***** Page extract *****
4. Critique Types, Utility Estimation, and Training Strategies

Types of critiques: Approaches variously use binary judgments, fine-grained or fact-level explanations (Hu et al., 5 Dec 2025), multi-dimensional critiques (helpfulness, personalization, naturalness) (Zhu et al., 21 Oct 2025), or long chain-of-thought traces (Tang et al., 20 Jul 2025).
Utility of critiques: The primary criterion is observed downstream improvement of actor outputs; utility can be explicitly quantified via Critique Utility (CU) or other paired-preference metrics (Yu et al., 27 Jun 2025).
Supervision signals: Both direct (correctness matching, explicit refinement success) and indirect (DPO/ranking objectives, offline preference data) signals are used.
Critique generation: Training may rely on manually curated traces, distillation from stronger models, self-generated critiques, or online RL-based optimization (Hu et al., 5 Dec 2025, Kapusuzoglu et al., 16 May 2025, Tang et al., 20 Jul 2025).
Policy updating/coupling: In some frameworks, only the critic is updated and the actor is refined at inference (RefCritic, RCO); in others, actor and critic are updated jointly, or the actor is iteratively SFTed to incorporate feedback (Yang et al., 20 Mar 2025, Hu et al., 5 Dec 2025).

5. Extensions, Limitations, and Open Challenges

Extensions: Proposed directions include learning multi-objective reward heads to decompose aspects of critique (Ankner et al., 2024), integrating human-written rubrics (Ankner et al., 2024), explicit mixture-of-experts for different sub-tasks (Ankner et al., 2024), and extending to multi-turn dialogue and agent chains (Ankner et al., 2024), as well as interactive online RLHF loops with critique-guided PPO updates (Xi et al., 28 Oct 2025).
*****
> **Problem description**: In the page extract on critique training, what is named as the primary criterion for judging the utility of critiques?
***** Entries supplied *****
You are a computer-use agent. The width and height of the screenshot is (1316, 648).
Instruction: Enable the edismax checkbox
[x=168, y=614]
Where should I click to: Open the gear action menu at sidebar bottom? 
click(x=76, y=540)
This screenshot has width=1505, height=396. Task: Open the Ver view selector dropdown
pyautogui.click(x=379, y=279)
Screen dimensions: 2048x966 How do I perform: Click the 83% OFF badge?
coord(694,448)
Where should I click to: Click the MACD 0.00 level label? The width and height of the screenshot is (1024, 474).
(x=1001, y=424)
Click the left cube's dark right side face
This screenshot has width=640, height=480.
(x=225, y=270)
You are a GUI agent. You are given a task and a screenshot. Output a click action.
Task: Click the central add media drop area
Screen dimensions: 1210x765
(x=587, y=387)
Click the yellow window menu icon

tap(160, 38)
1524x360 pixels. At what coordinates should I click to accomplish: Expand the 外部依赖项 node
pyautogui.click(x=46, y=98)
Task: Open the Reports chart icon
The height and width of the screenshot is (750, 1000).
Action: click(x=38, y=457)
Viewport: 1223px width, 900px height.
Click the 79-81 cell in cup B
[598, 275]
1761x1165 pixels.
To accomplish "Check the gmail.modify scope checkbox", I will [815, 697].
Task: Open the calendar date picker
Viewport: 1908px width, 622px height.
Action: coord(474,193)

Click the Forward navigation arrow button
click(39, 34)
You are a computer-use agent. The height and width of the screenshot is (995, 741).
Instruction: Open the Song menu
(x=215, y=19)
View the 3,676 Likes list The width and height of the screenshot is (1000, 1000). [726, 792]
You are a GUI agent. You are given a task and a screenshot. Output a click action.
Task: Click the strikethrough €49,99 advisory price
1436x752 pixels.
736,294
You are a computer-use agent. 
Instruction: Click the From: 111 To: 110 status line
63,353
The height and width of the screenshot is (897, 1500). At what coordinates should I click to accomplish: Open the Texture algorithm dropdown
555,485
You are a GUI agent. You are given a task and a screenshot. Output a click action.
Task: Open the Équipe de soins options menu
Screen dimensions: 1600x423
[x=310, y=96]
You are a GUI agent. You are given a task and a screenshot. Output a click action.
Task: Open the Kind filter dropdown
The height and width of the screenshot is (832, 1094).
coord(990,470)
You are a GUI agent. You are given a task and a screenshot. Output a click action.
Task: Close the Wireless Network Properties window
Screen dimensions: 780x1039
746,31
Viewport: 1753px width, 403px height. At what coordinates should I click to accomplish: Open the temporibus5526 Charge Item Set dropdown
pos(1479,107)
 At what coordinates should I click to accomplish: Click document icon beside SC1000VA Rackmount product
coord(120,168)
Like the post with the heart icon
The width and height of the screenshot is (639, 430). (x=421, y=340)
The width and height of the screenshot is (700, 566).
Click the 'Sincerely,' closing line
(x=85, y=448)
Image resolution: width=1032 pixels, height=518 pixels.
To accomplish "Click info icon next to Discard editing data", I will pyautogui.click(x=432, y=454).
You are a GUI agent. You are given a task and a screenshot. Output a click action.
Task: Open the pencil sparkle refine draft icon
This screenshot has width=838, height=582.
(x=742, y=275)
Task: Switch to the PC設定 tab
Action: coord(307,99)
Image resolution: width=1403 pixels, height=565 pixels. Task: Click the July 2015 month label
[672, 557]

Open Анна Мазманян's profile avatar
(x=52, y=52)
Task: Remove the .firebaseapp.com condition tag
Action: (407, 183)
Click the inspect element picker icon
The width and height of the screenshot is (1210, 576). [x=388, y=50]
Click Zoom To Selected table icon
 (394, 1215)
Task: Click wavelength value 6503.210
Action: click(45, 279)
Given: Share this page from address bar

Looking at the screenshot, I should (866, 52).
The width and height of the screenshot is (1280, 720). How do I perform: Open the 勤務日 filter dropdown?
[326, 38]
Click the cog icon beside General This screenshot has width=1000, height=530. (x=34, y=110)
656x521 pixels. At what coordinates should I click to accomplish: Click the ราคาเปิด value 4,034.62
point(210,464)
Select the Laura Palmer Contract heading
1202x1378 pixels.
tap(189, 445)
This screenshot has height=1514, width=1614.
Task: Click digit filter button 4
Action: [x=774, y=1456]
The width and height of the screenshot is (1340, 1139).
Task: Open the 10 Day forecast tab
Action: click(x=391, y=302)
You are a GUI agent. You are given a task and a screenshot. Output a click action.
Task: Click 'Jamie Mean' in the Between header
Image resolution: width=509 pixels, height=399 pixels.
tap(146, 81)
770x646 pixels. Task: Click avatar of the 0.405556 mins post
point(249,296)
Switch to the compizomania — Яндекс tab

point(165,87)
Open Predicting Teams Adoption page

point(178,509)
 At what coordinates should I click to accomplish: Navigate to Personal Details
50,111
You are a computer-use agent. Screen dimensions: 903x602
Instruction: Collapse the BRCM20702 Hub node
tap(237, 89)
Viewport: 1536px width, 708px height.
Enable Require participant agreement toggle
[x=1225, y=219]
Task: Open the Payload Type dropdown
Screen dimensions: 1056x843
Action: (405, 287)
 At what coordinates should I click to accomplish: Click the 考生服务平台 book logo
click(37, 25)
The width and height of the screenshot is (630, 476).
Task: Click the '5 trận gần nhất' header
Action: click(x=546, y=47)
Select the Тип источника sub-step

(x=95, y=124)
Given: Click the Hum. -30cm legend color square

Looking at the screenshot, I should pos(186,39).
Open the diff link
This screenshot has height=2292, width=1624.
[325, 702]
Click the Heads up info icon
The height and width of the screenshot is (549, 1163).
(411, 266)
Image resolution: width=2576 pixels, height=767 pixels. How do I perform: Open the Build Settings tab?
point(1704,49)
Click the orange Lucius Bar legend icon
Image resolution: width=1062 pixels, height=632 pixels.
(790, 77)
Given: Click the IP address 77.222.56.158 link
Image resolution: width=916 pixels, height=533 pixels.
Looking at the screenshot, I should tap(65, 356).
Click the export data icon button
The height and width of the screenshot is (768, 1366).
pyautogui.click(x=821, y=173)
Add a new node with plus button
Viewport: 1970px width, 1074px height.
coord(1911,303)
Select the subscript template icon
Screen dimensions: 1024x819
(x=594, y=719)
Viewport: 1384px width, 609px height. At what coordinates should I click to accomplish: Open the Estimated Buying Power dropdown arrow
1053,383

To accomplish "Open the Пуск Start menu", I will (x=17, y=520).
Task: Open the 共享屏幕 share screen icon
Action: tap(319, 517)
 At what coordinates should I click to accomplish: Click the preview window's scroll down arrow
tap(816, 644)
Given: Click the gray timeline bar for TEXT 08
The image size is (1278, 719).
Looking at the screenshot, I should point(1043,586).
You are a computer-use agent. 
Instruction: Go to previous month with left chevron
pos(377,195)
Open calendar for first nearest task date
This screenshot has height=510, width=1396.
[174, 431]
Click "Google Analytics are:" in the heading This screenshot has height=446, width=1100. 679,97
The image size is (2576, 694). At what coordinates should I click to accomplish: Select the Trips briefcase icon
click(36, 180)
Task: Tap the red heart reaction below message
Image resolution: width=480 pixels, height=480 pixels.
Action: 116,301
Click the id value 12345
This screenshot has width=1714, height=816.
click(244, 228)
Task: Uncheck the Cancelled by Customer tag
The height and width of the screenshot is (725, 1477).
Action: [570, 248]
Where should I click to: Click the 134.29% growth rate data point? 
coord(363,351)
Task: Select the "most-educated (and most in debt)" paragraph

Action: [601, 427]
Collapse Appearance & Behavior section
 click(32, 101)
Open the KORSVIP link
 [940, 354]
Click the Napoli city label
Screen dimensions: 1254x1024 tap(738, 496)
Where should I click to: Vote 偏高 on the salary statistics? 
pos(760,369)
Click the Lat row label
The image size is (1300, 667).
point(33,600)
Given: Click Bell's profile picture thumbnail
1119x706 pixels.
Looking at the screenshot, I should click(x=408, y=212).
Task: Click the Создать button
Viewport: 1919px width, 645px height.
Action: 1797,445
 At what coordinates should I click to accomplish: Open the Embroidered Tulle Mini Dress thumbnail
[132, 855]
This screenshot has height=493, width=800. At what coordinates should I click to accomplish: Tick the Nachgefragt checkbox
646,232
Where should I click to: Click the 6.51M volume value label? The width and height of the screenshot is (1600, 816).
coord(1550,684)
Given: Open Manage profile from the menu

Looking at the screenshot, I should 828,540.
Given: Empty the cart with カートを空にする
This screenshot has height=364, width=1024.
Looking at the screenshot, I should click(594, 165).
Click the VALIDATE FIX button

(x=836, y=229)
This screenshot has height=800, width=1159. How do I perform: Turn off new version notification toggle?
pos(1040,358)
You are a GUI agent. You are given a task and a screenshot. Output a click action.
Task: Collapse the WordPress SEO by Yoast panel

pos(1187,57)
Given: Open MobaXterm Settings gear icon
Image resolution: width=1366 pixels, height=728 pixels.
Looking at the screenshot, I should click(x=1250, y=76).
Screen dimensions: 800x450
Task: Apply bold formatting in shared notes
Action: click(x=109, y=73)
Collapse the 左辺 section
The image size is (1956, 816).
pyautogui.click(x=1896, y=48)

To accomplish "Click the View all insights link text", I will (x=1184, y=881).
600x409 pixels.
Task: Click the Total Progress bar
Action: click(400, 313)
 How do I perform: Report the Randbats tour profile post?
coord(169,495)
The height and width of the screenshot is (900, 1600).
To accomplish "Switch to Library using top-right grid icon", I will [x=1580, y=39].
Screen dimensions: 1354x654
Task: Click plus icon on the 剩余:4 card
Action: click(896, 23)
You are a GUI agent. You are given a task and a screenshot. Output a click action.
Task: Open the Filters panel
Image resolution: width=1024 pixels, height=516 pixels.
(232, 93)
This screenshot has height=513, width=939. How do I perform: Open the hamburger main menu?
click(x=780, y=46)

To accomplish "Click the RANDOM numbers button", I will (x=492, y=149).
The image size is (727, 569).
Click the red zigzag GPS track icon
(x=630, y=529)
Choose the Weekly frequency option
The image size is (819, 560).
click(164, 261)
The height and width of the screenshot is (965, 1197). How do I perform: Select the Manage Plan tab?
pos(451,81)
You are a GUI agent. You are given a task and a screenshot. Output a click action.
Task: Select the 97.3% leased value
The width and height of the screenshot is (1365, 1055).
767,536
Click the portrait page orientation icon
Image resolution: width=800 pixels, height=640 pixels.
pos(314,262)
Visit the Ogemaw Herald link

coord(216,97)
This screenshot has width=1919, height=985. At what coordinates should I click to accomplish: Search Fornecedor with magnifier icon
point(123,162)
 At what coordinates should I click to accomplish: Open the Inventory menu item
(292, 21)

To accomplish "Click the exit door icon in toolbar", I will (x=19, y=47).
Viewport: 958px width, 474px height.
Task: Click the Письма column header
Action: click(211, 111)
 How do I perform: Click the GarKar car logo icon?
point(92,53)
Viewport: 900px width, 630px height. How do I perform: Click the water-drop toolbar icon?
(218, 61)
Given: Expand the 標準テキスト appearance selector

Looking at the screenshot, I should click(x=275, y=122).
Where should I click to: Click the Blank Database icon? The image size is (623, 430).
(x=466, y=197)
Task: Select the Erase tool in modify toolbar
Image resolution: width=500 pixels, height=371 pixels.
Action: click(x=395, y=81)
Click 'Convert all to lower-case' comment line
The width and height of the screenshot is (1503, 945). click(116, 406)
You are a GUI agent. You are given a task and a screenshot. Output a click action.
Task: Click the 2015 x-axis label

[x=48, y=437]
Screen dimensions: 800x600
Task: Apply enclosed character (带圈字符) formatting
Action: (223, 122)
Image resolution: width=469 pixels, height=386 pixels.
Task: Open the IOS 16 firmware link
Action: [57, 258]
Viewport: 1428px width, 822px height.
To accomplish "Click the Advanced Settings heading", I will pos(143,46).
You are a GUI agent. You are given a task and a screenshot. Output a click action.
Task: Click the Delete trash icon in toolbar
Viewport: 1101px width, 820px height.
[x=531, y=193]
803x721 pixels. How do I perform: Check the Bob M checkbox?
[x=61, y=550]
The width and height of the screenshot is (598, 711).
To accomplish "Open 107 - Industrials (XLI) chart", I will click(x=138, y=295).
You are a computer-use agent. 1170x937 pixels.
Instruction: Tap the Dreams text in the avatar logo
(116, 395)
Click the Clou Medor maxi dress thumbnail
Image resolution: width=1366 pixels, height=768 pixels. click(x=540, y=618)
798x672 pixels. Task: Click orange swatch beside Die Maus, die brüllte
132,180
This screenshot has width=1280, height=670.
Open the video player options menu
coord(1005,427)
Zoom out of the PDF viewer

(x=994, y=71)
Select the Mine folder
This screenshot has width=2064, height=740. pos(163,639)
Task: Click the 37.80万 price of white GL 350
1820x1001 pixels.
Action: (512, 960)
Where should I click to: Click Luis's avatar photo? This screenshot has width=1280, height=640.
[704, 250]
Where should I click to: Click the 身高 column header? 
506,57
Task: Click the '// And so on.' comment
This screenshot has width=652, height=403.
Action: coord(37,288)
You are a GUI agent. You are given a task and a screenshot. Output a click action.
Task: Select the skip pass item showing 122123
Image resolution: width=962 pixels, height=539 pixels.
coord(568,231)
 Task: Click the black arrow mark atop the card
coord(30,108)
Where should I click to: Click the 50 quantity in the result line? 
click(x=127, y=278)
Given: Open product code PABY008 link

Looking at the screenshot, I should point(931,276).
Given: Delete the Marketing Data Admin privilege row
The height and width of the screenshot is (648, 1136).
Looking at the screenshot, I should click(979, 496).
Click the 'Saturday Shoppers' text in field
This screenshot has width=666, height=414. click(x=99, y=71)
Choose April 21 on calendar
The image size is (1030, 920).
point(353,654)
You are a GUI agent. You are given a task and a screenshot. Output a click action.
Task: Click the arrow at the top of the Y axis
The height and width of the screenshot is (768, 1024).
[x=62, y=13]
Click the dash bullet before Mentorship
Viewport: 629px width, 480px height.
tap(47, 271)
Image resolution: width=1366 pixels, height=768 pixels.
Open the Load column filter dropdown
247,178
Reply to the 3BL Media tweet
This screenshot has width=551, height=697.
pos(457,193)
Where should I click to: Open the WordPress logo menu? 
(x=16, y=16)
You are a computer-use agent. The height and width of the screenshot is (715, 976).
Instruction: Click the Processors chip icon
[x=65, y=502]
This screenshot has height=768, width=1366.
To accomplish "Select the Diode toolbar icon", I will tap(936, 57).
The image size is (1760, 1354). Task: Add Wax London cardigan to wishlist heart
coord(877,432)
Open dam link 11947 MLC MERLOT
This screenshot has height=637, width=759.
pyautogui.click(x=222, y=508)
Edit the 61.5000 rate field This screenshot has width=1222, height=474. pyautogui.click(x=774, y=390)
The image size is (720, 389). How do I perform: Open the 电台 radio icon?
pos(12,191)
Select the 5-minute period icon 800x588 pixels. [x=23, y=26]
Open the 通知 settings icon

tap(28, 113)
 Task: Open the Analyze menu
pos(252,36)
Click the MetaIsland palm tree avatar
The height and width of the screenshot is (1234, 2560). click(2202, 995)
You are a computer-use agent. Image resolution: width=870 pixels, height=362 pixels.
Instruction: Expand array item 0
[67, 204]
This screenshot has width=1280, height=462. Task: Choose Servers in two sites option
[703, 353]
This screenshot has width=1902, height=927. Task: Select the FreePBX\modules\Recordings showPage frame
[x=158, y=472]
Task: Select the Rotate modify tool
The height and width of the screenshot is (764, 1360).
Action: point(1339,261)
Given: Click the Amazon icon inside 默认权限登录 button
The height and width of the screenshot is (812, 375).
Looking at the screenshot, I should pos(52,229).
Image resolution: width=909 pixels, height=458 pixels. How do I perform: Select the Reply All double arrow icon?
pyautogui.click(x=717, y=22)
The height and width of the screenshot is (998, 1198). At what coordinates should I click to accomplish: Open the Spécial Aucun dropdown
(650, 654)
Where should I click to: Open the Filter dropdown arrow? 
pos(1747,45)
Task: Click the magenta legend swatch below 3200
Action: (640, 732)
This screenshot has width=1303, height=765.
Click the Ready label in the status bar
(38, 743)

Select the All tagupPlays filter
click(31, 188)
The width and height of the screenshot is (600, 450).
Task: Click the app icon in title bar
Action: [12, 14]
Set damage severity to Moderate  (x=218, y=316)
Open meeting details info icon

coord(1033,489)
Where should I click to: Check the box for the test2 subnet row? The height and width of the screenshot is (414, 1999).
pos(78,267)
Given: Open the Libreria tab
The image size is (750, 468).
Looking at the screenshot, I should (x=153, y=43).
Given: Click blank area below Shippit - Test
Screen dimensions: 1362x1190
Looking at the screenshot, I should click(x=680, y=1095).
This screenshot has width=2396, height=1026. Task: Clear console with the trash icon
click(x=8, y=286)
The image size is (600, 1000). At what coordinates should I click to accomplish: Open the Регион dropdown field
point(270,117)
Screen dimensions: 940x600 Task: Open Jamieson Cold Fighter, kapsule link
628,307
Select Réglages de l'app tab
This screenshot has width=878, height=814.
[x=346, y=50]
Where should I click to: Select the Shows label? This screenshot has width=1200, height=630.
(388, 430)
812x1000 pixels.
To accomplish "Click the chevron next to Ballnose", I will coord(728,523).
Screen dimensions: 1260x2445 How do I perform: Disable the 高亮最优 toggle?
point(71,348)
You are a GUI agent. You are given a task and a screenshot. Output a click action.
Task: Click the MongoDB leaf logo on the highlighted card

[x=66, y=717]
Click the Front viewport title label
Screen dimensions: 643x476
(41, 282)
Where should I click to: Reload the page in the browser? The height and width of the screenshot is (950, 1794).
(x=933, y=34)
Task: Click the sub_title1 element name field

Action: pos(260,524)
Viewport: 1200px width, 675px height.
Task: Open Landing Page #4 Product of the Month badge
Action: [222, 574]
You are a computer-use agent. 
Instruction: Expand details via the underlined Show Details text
*****
> **Task solution**: Observed downstream improvement of actor outputs.